**Work order A**
Summarize the passage on food waste and imperfect produce in two sentences.
**Work order B**
Carry on the passage about food waste and imperfect produce, starting after its final sentence.

**Passage provided**
And for good reason: U.S. consumers each year toss $29 billion worth of edible food, contributing to an annual global food waste problem amounting to $750 billion.
Being able to sell food that would otherwise get bypassed by consumers or never even make it onto shelves could save the company millions. But the effort requires careful attention to labels and some education of the consumer.
The efforts in the U.S. follow a campaign last year to sell “quirky” or “wonky” produce in its U.K. Asda grocery stores.
“This type of produce still tastes great and is beautiful on the inside; it just isn’t 100% perfect on the outside,” according to a company blog post by Ian Harrison, Asda Produce Technical Director. “By selling ‘wonky’ fruits and vegetables at a discounted price, we can help reduce food waste, while supporting farmers and offering customers even better value for their money. (For those who aren’t used to British speak, wonky means a little bit misshapen.)”
The retailer is also working to change up labels on packaged food that are less discouraging to sells, replacing “best by”, “use by” and “sell by” with the more gentle “Best if used by.”

**Data section**
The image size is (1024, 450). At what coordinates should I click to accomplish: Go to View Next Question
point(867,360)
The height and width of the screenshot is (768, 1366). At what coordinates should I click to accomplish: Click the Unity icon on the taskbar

==

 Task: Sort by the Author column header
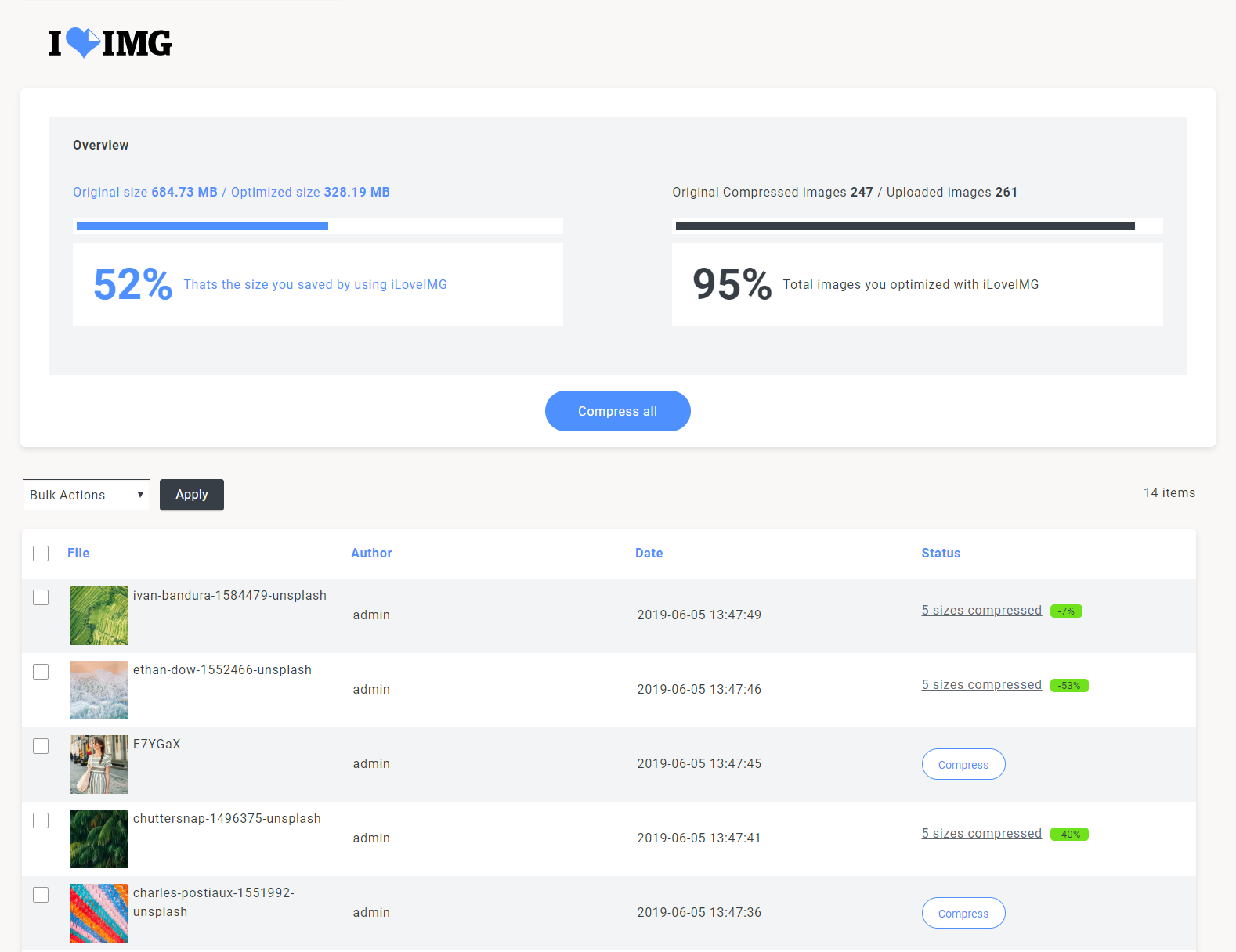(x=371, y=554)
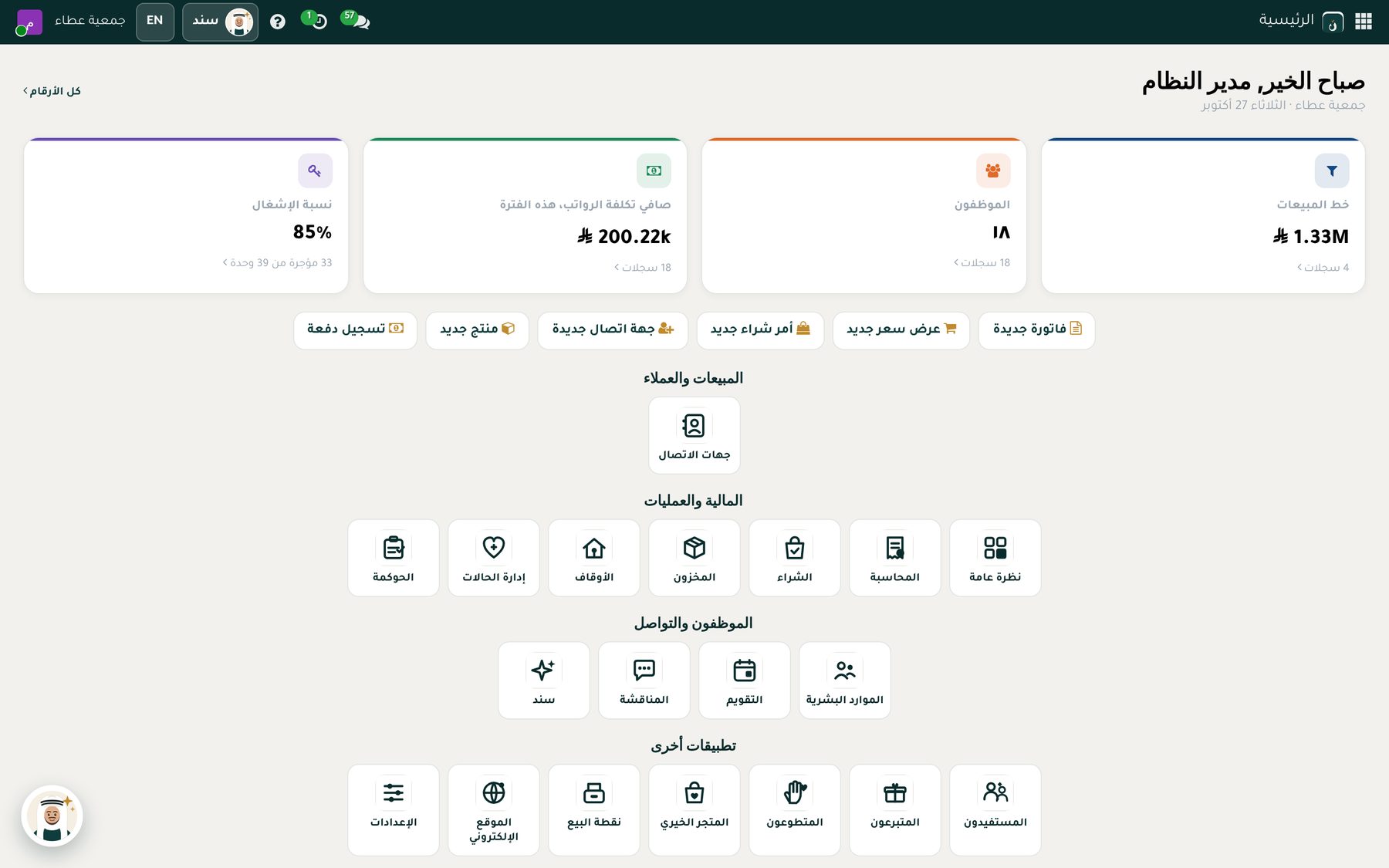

**Written reply A**
U.S. consumers throw away $29 billion worth of edible food each year, part of a $750 billion global food waste problem, and selling food that would otherwise go unsold could save the company millions, though it takes careful labeling and some consumer education. The U.S. efforts follow a campaign last year to sell discounted "wonky" produce in the company's U.K. Asda stores, and the retailer is also replacing "best by," "use by" and "sell by" labels with "Best if used by."

**Written reply B**
That effort follows a 2013 report from the National Resources Defense Council and the Harvard Food Law and Policy Clinic detailing how such labels lead to food waste. Wal-Mart VP of Food Safety Frank Yiannas said the company has taken that to heart in its effort to stem waste.
These moves, along with its food-focused executive shakeup last year, reveal how important grocery has become to the retailer. Wal-Mart is dealing with perceptions that its food quality doesn’t compete adequately with other grocery stores, with cuts to the food-stamp program, and increasing food supply costs. And grocery in general has notoriously thin margins for any purveyor.
The retail giant’s focus on fresh food is a major part of the turnaround effort detailed by its U.S. CEO, Greg Foran. In June, Foran told shareholders that the company had doubled sales of local produce in the U.S. over the last six years, is “focused on winning in fresh,” and is building direct relationships with grocery suppliers.